По словам ясновидящей-приживалки выходило так, что сын, уехавший в Америку, не вернется, (а ведь каждый раз, когда звонит, обещает, оправдываясь, то одним, то другим!), и внука она, следовательно, тоже больше никогда не увидит. Раньше у нее была своя бурная жизнь и не хватало времени для общения с сыном, а теперь у него нет времени на то, чтобы проведать свою мать. Всё верно. Собрать денег на билет? Она бы смогла. Заняла бы, продала бы что-нибудь. Придумала бы. Но - здоровье... Нет, не одолеть ей этих утомительных сборов и перелетов. Не одолеть. Марьяна тяжело вздохнула и улыбнулась. Надо же, как всё просто. Можно, конечно, продолжать держаться за надежду, которой она себя тешила все эти годы, но уж больно похоже на правду.
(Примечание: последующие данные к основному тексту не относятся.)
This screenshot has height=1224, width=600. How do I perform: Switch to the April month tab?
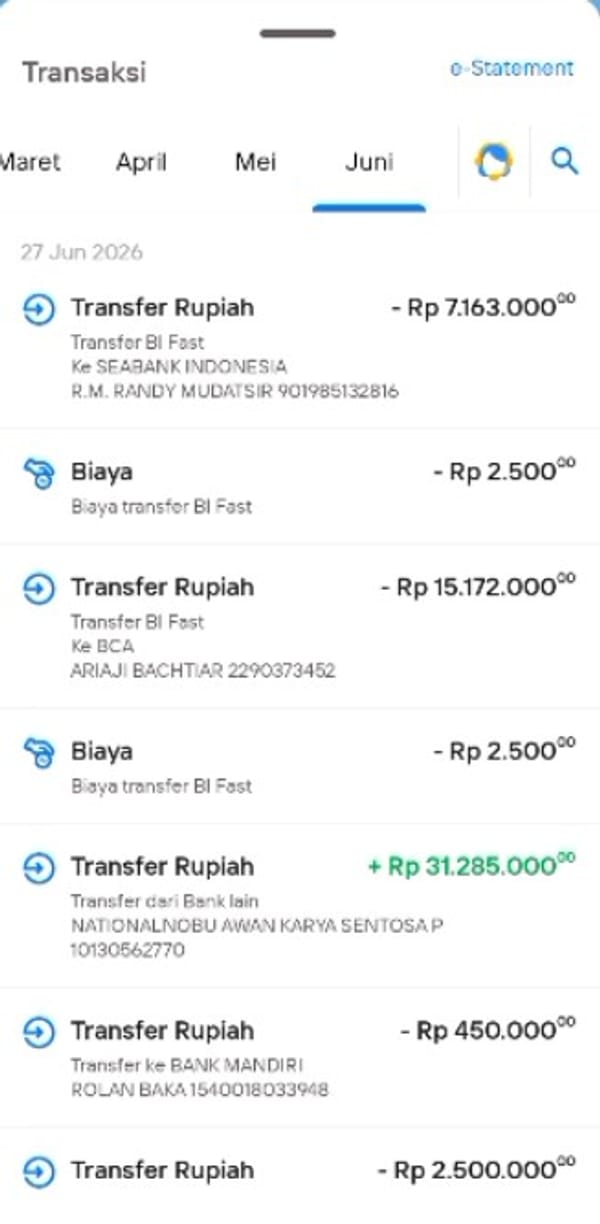tap(141, 162)
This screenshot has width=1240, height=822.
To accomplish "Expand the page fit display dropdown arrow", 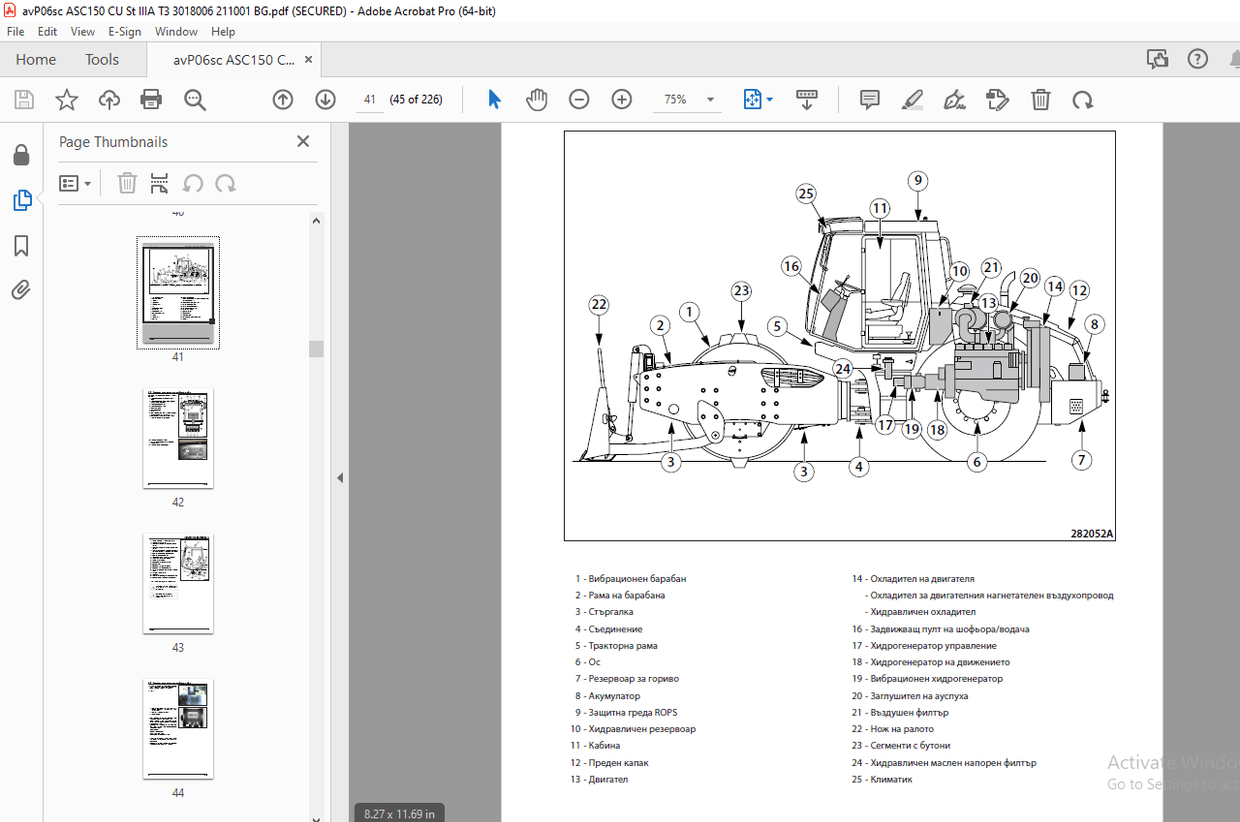I will [x=768, y=99].
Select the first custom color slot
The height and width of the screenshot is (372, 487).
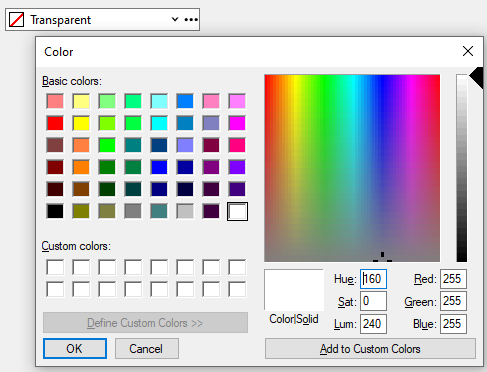tap(55, 267)
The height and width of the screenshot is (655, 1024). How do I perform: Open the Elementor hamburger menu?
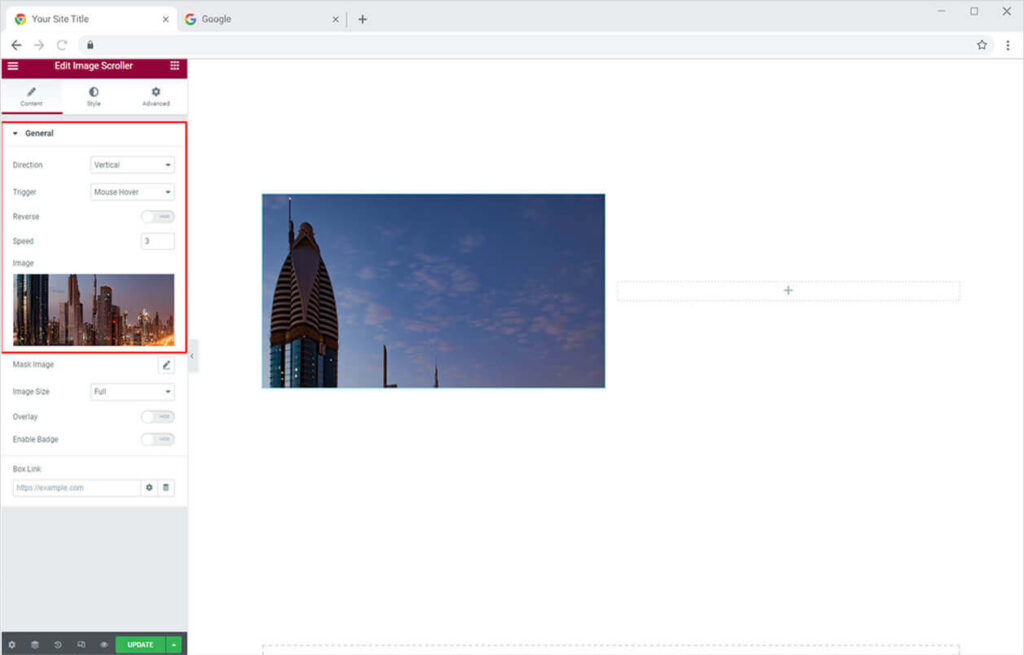coord(12,66)
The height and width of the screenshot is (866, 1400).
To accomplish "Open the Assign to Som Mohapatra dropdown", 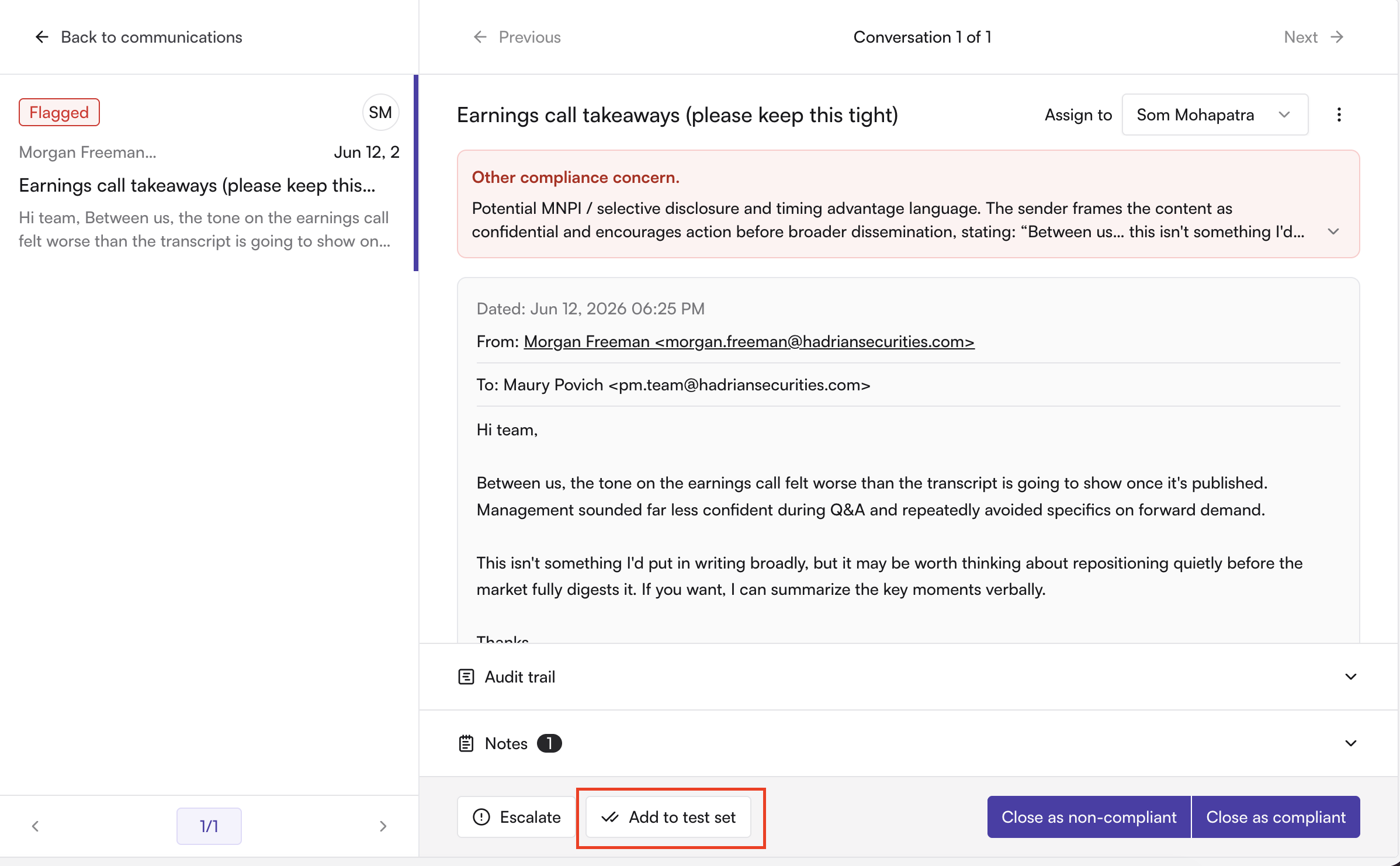I will point(1215,115).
Не зачем больше врать самой себе: они не приедут.
И Гарик... Оказывается, он был, всего лишь, жалким альфонсом? Бедняга. А она несла ему сегодня свою награду,  как равному, как... Надо же, альфонс: хорошо изучивший  все её привычки, хорошо разбирающийся в женской психологии. Смешно.
Она снова горько усмехнулась тому, какой незатейливой, банальной может оказаться правда. Почему она не замечала очевидного? Да потому, что считала себя умней никчемного Гарьки, вот почему. Она видела  в нем забавного полушута, недотепу, плохого актера. А он, оказывается, был талантливым, одаренным актером, но только -  актером одной роли. И, в общем-то, она ему удалась, что уж: "Браво, Игорь Константинович, Станиславский был бы Вами доволен: я Вам поверила!.. Да, эта странная женщина, она говорила, что я все еще нужна людям, что я еще успею быть нужной, если посмотрю вокруг. Что она хотела этим сказать? Кому именно? Как? Меня давно не приглашают, хотя бы на эпизодические роли; я никогда не могла ходить по инстанциям, чтобы за кого-то, о чем-то хлопотать...  Тогда, чем?".


****
Она сидела на скамейке, крошила помятую булку несуществующим голубям и улыбалась узнававшим её людям, выходящим из электрички: "Нет, в самом деле, не может быть, не может быть, чтобы я никому из них не смогла быть нужной! "...Ибо если вы будете любить любящих вас, какая вам награда?"**... -  тихо говорила Марьяна сама с собой, и мудрые морщинки, словно  всполохи, озаряли её, по-прежнему молодое, лицо.

***
Взошли звезды.  Пошел мелкий дождь. А она все сидела и улыбалась. Электричек больше не было.  Промчался скорый до Адлера, и снова  стало тихо. Только где-то неподалеку, наверное, в одной из кирпичных будок, уютно гудело электричество.
Электричество - это такая полезная вещь, благодаря которой на электричках перевозится масса людей из одного конца - в другой, работает Интернет,  и неопознанные читатели проходят сквозь друг друга, не задевая,  даже вскользь.



* Л.Н. Толстой "Анна Каренина"
**"...Ибо если вы будете любить любящих вас, какая вам награда?" (Мф. 5:44-46).